If you have a fixed budget-range look at the version sorted by cost...this will rapidly focus your attention on models in that price-range.

There is a parallel thread discussing the spreadsheet in detail and explaining rationale for including or excluding brands
The brands you mentioned are all covered

You will learn why Cub Cadet and Husqvarna are not in the spreadsheet and can infer why you do not hear much "buzz" on this forum.
Then you will realize why ALL brands in the MTD family and Briggs&Stratton family have been excluded along with Husqvarna and the 100% Chinese models

It took a lot of effort to put together and I hope it will be of great benefit as you perform your analysis

Data Thread:
The most recent post on the data thread contains the best spreadsheet
Scan the verbiage leading up to that but don't both to look at the intermediate spreadsheets (I may actually delete them)
There are two versions sorted by price or by vendor

Discussion Thread:
Read it all

The link to the database is immediately below this line in my "sig" - Click on the Database link


----------



## jrom (Jan 10, 2014)

On the Honda, are you sure you didn't mean HSS vs HS on the HS1332ATD? I'm pretty sure the ATDs refer to the US assembled version.
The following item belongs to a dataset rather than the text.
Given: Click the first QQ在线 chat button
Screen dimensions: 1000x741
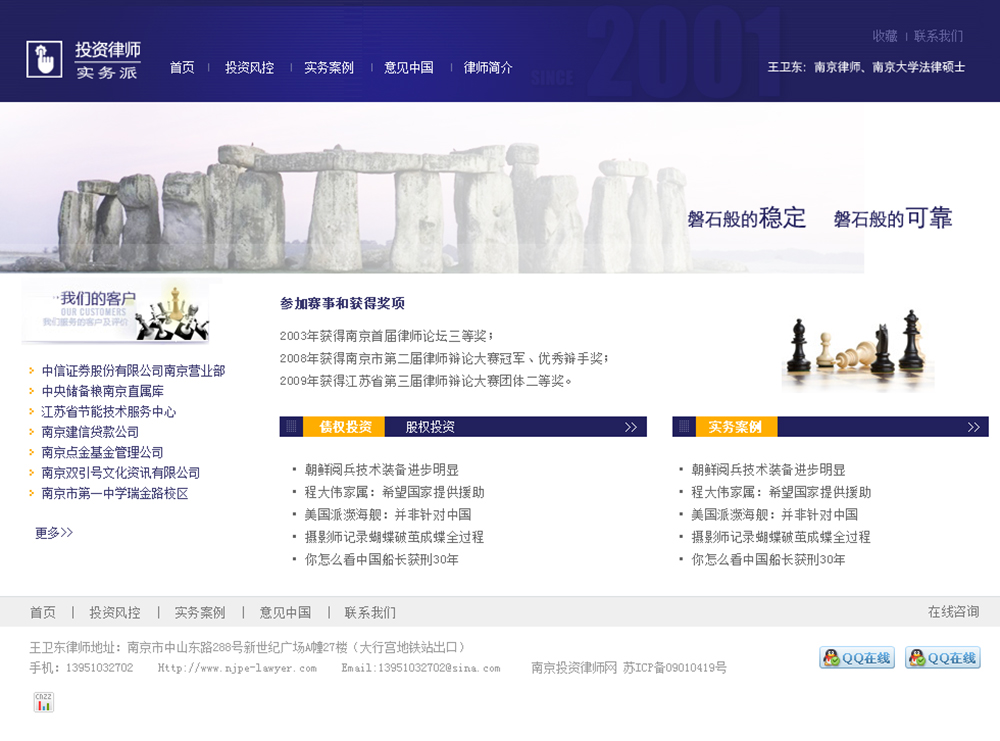Looking at the screenshot, I should click(x=857, y=658).
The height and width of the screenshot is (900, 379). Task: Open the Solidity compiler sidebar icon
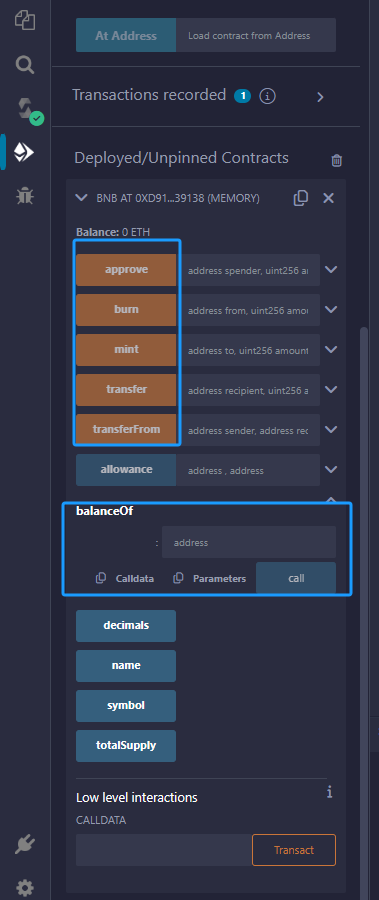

If so, the HSS1332ATD will turn on a dime. At full speed, hold one of the steering levers in and it will turn around as fast as you can keep up. It's one of the best new features I love about the US HSS models.


----------



## rbhayes (Oct 17, 2017)

Yes - had a typo - correct that - tired from reading too much! 

Thanks for the info!



jrom said:


> On the Honda, are you sure you didn't mean HSS vs HS on the HS1332ATD? I'm pretty sure the ATDs refer to the US assembled version.


----------



## DriverRider (Nov 20, 2016)

stuart80112 said:


> You will learn why Cub Cadet and Husqvarna are not in the spreadsheet and can infer why you do not hear much "buzz" on this forum.
> Then you will realize why ALL brands in the MTD family and Briggs&Stratton family have been excluded along with Husqvarna and the 100% Chinese models


Is there something wrong with Simplicity I don't know about that you can clue me in to because B&S owns it? Myself and lots of guys doing commercial work use Simplicity and will put my machine up against most others to get the job done year after year.


----------



## Zavie (Sep 23, 2014)

DriverRider said:


> Is there something wrong with Simplicity I don't know about that you can clue me in to because B&S owns it? Myself and lots of guys doing commercial work use Simplicity and will put my machine up against most others to get the job done year after year.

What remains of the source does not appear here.